== What is being asked ==
Begin at the line that holds "Click the greyed-out Results icon" and copy each line exactly until the data below ends, including that last line but no pictures.

== Given data ==
==================================================
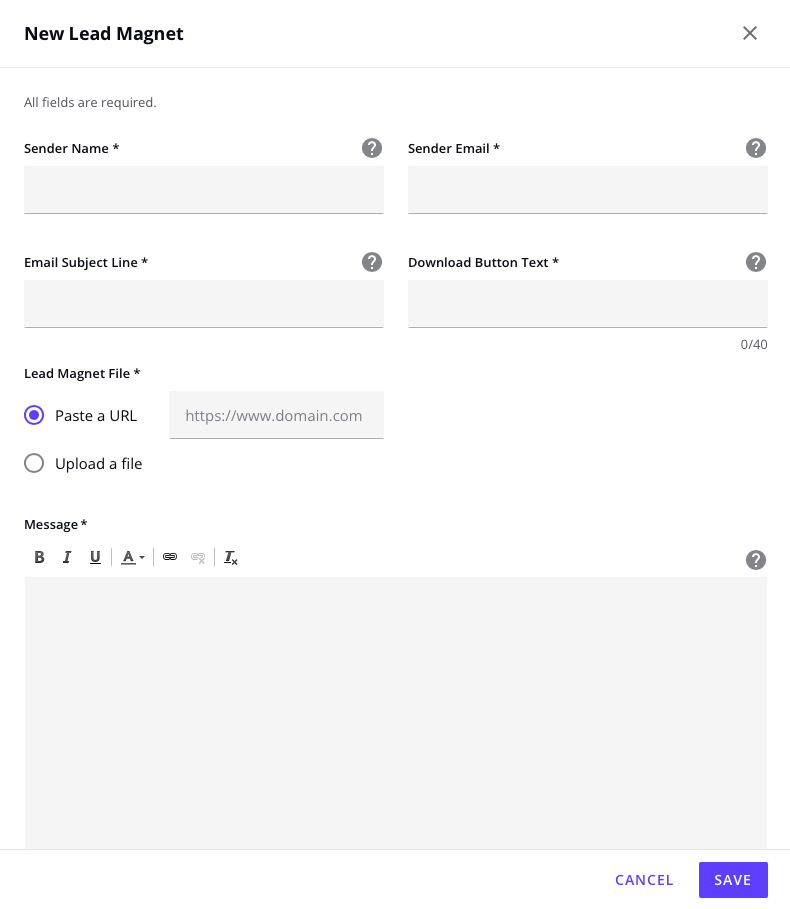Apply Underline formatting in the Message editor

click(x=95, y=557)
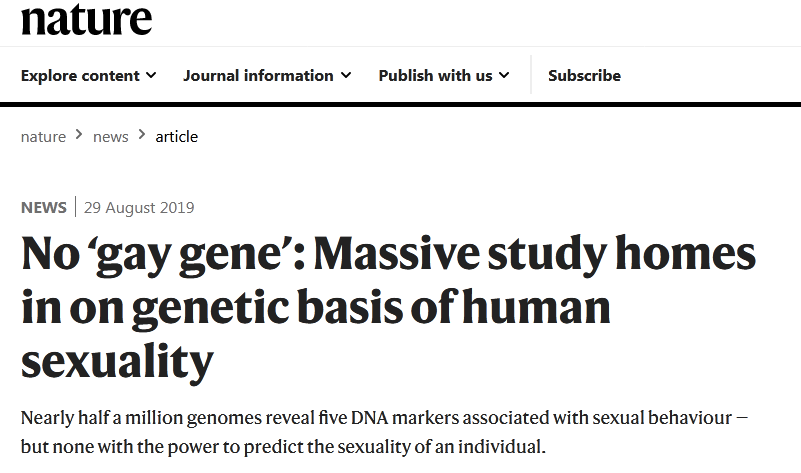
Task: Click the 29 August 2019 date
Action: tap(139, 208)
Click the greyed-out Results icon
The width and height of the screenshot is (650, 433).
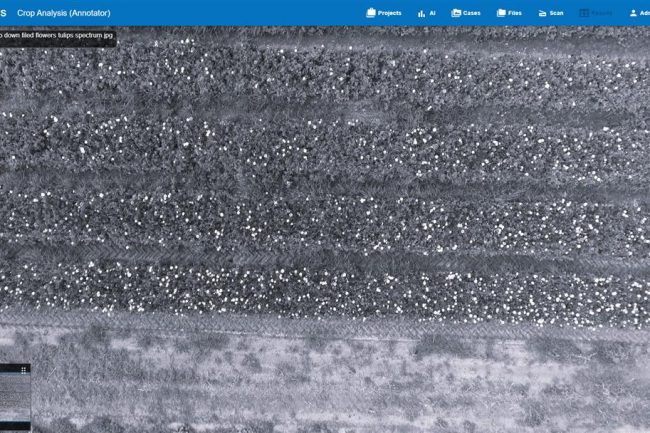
==================================================
== Written reply ==
Click the greyed-out Results icon
The width and height of the screenshot is (650, 433).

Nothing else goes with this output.